Vuckovic a noté que l’étude était en partie financée par l’industrie – Samsung et l’équipe d’informatique quantique de Google, qui recherchent précisément de tels nouveaux matériaux pour des dispositifs propulsant leurs efforts. Elle et son équipe tournent maintenant leurs regards vers la réalisation de nouveaux dispositifs cryogéniques basés sur le titanate de strontium.

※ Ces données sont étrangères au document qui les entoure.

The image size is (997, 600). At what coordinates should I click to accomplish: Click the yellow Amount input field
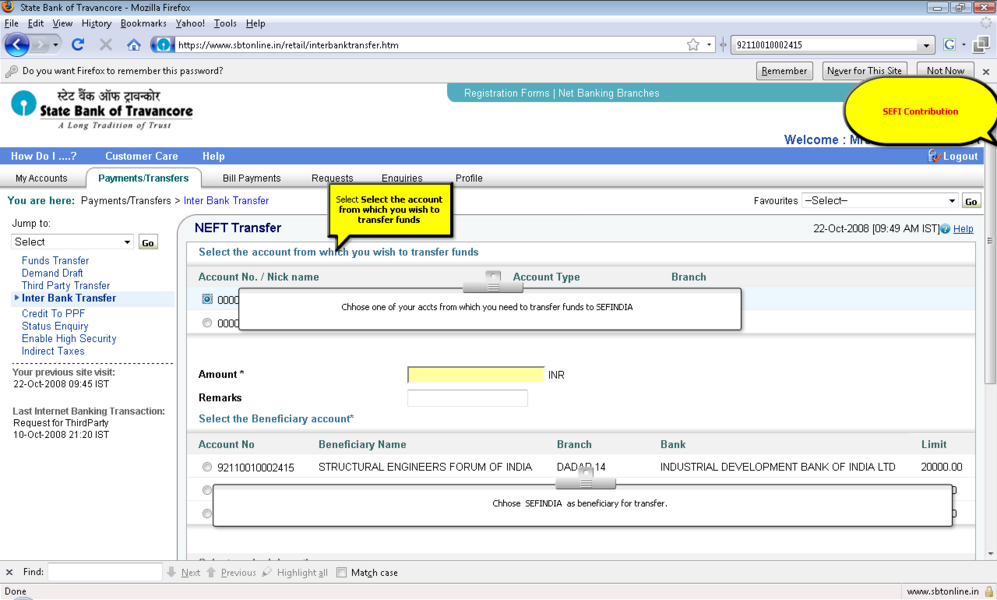point(476,375)
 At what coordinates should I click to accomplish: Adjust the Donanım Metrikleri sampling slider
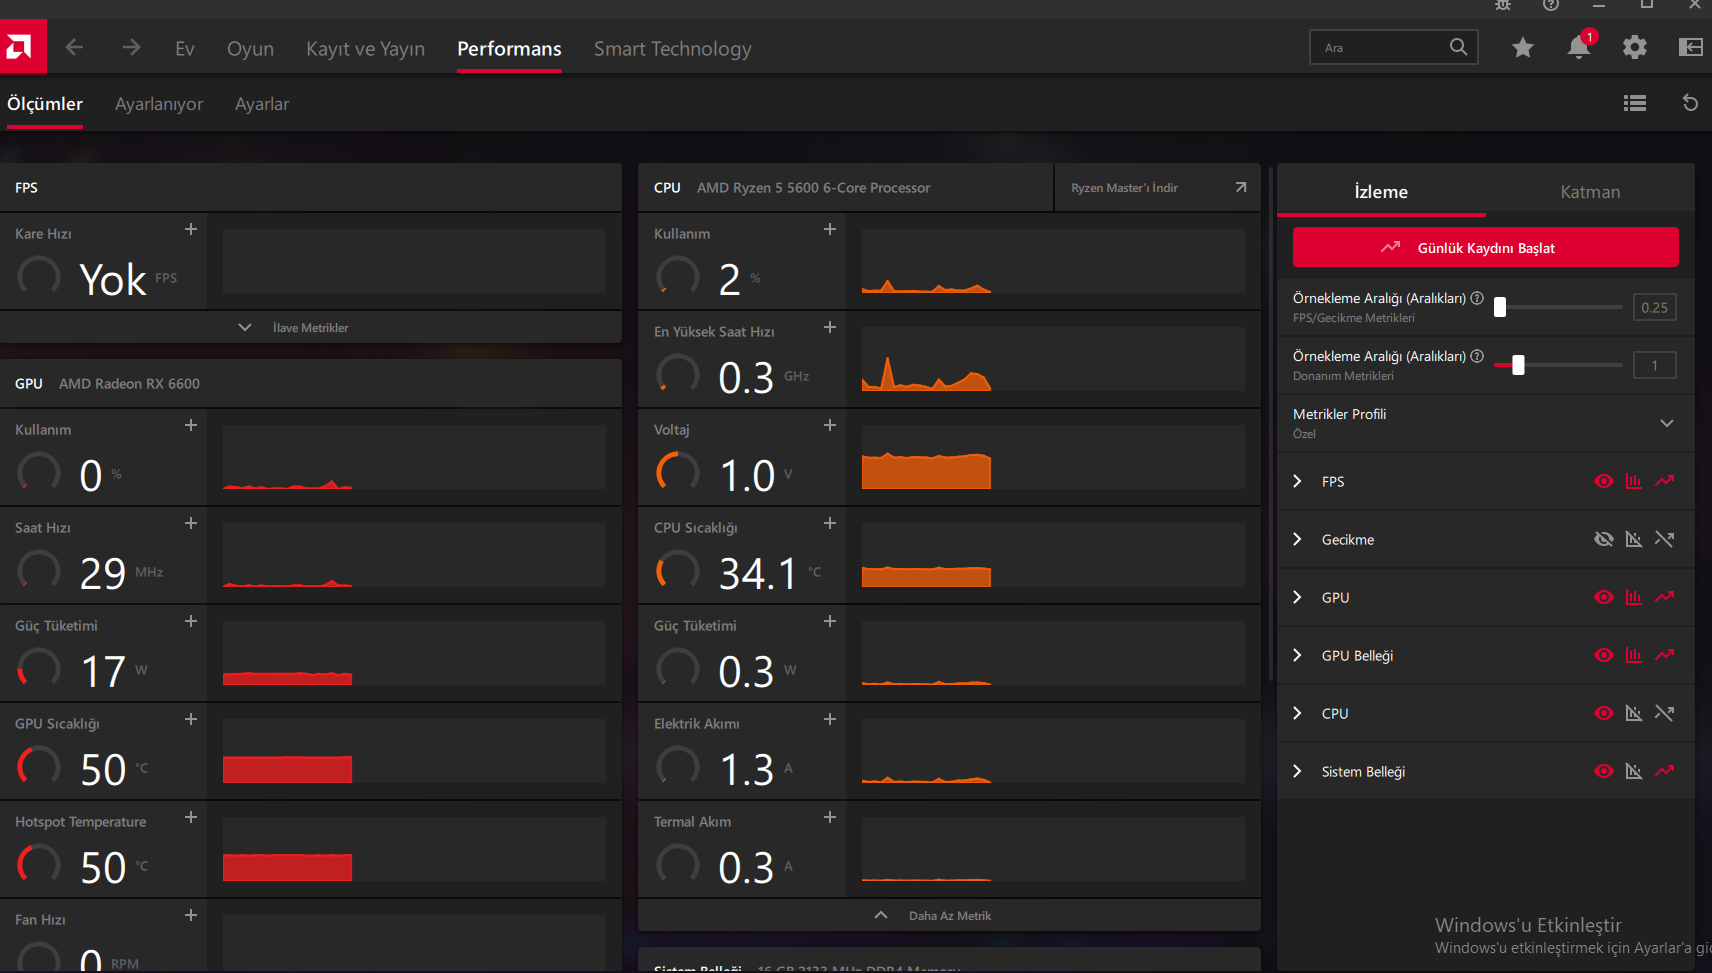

« Nous avons trouvé ce matériau sur l’étagère. Nous l’avons utilisé et c’était incroyable. Nous avons compris pourquoi il était bon. Puis – la cerise sur le gâteau – nous savions comment faire mieux, avons ajouté cette sauce spéciale, et nous avons créé le meilleur matériau au monde pour ces applications« , a conclu Christopher Anderson. « C’est une belle histoire. »
Pour plus d’informations
En plus du financement fourni par Samsung Electronics et Google, l’étude a été soutenue par une bourse Vannevar Bush Faculty du département de la Défense des États-Unis, et par le département de l’Énergie dans le cadre du programme Q-NEXT.
Les auteurs supplémentaires incluent Aaron Chan et Lu Li de l’Université du Michigan ; Sungjun Eun, Alexander D. White, Geun Ho Ahn, Amir Safavi-Naeini et Kasper Van Gasse du laboratoire E. L. Ginzton, Université de Stanford ; et Christine Jilly des Stanford Nano Shared Facilities.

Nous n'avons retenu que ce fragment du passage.